Por Carlos Eduardo Alves, jornalista
Escrevo dilacerado. Morreu hoje (10 de janeiro) Lúcia Boldrini, a minha amiga mais próxima. O que dizer da bonitona, que era como eu a chamava? Muita coisa.
A Lúcia foi a pessoa mais culta que conheci na vida. Sua biblioteca tinha milhares de livros (acho que 5 ou 6 mil), quase todos lidos. Mas isso era um detalhe. A bonitona era foda demais. A inteligência da Lúcia era descomunal, avassaladora. Os comentários dela, sempre certeiros e mordazes. Em segundos, resumia uma questão complexa com poucas e definitivas palavras. Era um fenômeno.
Como jornalista, a Lúcia era dona de texto impecável e uma editora com olhar de repórter, sempre buscando o fundamental que muitas vezes passara batido por outros profissionais.
Conheci a Lúcia na Redação da Folha mas nossa relação quase sempre era de “oi”, “tudo bem”? Curiosamente, foi através do FB e da paixão de ambos pelo futebol que nos aproximamos, acho que perto ou na Copa de 2014. A partir dali, não nos largamos.
Como quase toda pessoa brilhante, a vida da bonitona não era linear. Lia demais, comia irregularmente, trabalhava como insana nos horários mais loucos, mais exatamente de madrugada, para completar o orçamento apertado. De tarde, jornal. Ela adorava a loucura de Redação e ficava escandalizada quando eu dizia que não tinha saudade daquilo.

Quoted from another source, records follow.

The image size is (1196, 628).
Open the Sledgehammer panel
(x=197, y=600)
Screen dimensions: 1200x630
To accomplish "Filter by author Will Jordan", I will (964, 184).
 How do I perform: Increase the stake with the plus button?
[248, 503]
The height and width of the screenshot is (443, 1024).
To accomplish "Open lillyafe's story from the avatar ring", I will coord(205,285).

Há um ano, a bonitona sofreu um AVC devastador, que paralisou totalmente seu lado esquerdo, mas manteve intacto o lado cognitivo. Um ano presa na cama de uma clínica de reabilitação. No começo, quando ela operava o quase milagre de mandar mensagens por zap, recebia diariamente opiniões sobre política daqui e da Argentina. A inteligência descomunal dera um drible no AVC.
O tempo foi passando e ela ia conseguindo alguns avanços até que ocorreu uma terrível pneumonia bronco-aspirativa. A partir daí, não conseguia mais digitar, mas resistia esperando a volta da amada filha e do netinho, que estavam residindo no Exterior. Os olhos da bonitona brilhavam, nas últimas visitas, quando relatava como era o neto.

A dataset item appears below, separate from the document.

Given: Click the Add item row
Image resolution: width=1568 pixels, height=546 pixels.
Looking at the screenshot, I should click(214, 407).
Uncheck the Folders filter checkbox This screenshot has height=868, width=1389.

A Lúcia me ajudou bastante no período mais difícil que passei na vida. Um grupo de amigos e eu sempre cuidávamos para que ela recebesse ao menos uma visita por dia. Cumpri minha
obrigação prazerosa durante todas as semanas.

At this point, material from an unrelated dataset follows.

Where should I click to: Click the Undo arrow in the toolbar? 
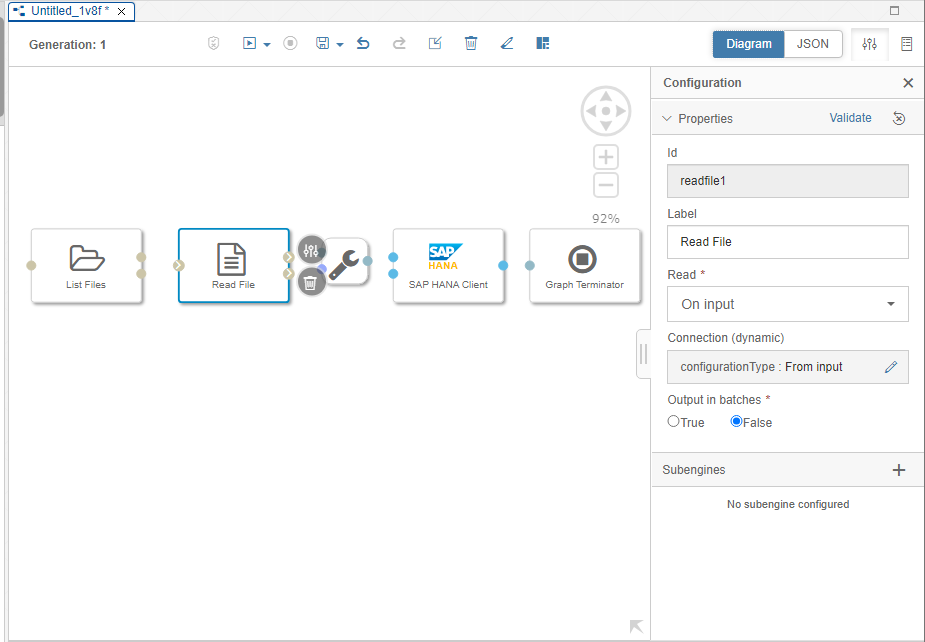pos(363,44)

Descobri que ela gostava de “rosquinha para roer tomando café”, tortas e chocolate branco, que adorava. Muito pouco a satisfazia perto do oceano que merecia. Os amigos não faltaram com a bonitona de vida reclusa.
No final, fica uma tristeza inevitável por não ter tido tempo para cumprir a promessa de levá-la, após a alta que não chegou, para conhecer lugares próximos ao meu apartamento que ela não conhecia, como uma padaria artesanal estilosa e uma sorveteria de bairro mantida por um casal de velhinhos em pleno Baixo Augusta.
Está difícil e imaginar que amanhã (11 de janeiro) darei o último tchau para a Lúcia. Me provoca mais lágrimas. Poxa, bonitona, a gente não cumpriu nem metade das nossas pautas para mudar o mundo. Muita força para a Ângela Boldrini, a filha que mesmo em Londres organizava a vida hospitalar e de saúde da Lúcia, e para a comadre dela, Ângela Martinelli, que praticamente abriu mão de sua vida para cuidar da Lúcia no último ano.
A tristeza é a maior desde que mãe e pai foram embora, mas encontro um motivo para o fim da vida terrena da Lúcia Boldrini: tava faltando inteligência no céu e chamaram a bonitona. Vá em paz, minha eternamente querida.